Piyush Kalra, a sales professional from Kota, started the YouTube channel Aayu and Pihu Show in 2017 only because he couldn’t find good Hindi videos for his son, Ayush, who was about three then. “We wanted to keep him occupied by watching fun, informative videos, but there were none in Hindi,” he says. “I thought of letting them make their own shows. It could creating better content for other parents and keep my kids occupied.”

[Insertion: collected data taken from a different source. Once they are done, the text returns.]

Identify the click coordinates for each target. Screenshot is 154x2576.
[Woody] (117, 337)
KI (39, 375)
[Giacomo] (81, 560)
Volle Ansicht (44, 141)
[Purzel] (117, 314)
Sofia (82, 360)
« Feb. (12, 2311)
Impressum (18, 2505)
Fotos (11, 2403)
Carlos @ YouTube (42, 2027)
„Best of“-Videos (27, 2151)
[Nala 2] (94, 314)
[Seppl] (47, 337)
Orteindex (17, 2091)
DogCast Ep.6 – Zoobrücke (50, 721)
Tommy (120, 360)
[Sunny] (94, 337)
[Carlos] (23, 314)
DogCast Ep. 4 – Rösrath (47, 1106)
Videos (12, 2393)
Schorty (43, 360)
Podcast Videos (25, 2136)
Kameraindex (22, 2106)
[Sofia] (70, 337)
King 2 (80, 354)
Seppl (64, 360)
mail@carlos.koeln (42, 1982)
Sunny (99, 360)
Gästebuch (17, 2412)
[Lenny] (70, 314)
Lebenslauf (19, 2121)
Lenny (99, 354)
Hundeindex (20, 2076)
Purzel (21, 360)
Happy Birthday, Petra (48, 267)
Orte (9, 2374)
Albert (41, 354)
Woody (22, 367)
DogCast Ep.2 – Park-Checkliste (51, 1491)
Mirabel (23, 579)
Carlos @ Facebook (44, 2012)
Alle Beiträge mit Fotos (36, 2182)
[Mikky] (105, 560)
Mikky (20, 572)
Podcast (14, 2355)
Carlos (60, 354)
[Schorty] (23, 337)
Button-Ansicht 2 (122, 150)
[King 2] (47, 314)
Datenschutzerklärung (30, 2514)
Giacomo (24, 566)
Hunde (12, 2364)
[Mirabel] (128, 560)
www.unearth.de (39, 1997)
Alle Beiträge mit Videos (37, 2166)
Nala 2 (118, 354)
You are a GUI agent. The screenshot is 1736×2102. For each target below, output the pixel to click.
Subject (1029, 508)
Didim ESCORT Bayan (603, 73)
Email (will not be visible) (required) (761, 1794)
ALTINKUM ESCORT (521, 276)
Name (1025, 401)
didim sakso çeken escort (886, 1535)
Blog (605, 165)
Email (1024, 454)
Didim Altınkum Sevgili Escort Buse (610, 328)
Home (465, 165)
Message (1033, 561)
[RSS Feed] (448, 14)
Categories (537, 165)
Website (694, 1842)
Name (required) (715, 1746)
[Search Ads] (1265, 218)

They started off with shooting simple no-flame cooking videos. “The kids enjoyed shooting them, but we didn’t get too many views and didn’t know why,” he says. They were close to giving up altogether when it they realised that the videos with funny interactions between the kids seemed to go down well with viewers. “We decided to start doing funny sketches about everyday life, but ended every video with a moral,” he says.

They have uploaded around 180 such videos in the last three years, releasing a video every week. There’s one in which the kids don’t want to go to school and eventually understand that school is actually is a lot of fun. In another, they learn to appreciate everything their home-maker mother does in a day. There’s also one about table manners. “Most feedback is about how these videos are family-friendly and entertaining,” says Kalra. “But some kids tend to compare Pihu to Aayu, calling him cuter and a better actor, which is sometimes a little unfair to our daughter. It has taught her to deal with unpleasant feedback and know that she cannot always expect praise.” 

Kyrascope Toy Reviews

Kyra Kanojia, 8, Noida (11,000 subscribers)

From unboxing to assembling augmented-reality toys, Kyra has uploaded about 150 videos in the last two-and-a-half years. “I’m called the toy expert among my friends,” she says.
From unboxing to assembling augmented-reality toys, Kyra has uploaded about 150 videos in the last two-and-a-half years. “I’m called the toy expert among my friends,” she says.

Manish Kanojia, 42, a creative director in a tech company, knew his daughter Kyra, loved playing with toys like any other five-year-old. But what was amusing was how she insisted on assembling it first, even when she couldn’t really read the instructions. “She said it’s because she’d seen other kids assembling their toys on YouTube,” he says. “What was more interesting is that she would stop to explain what she was doing and she had patience that most kids that age don’t have,” he says. He asked her if she wanted to feature in a YouTube channel and started Kyrascope Toy Reviews in 2016.

From unboxing videos, to videos on assembling augmented-reality toys, Kyra has uploaded around 150 videos in the last two and half years. “I’m called the toy expert among my friends,” she claims. “Every time someone wants a new toy they ask me if it’s worth the purchase and I feel really nice about it,” she says. Kyra has also received a note of appreciation from her school for her entrepreneurial efforts.

“Our weekly shooting sessions are a father-daughter bonding time,” says Kanojia. “The best part of being a child toy reviewer is she can’t be dishonest, her displeasure just shows on her face.” If a toy isn’t fun, if it is too tough or too easy she loses interest and will be visibly upset, he explains.

Initially, viewers would criticise her English pronunciations. “I would respond saying she is after all only a child,” he says. The most worrisome was when someone in school told her that being famous means you may get kidnapped. Her parents had to then explain to her that nothing of that sort would happen. “These are things you need to brace a kid for,” says Kanojia.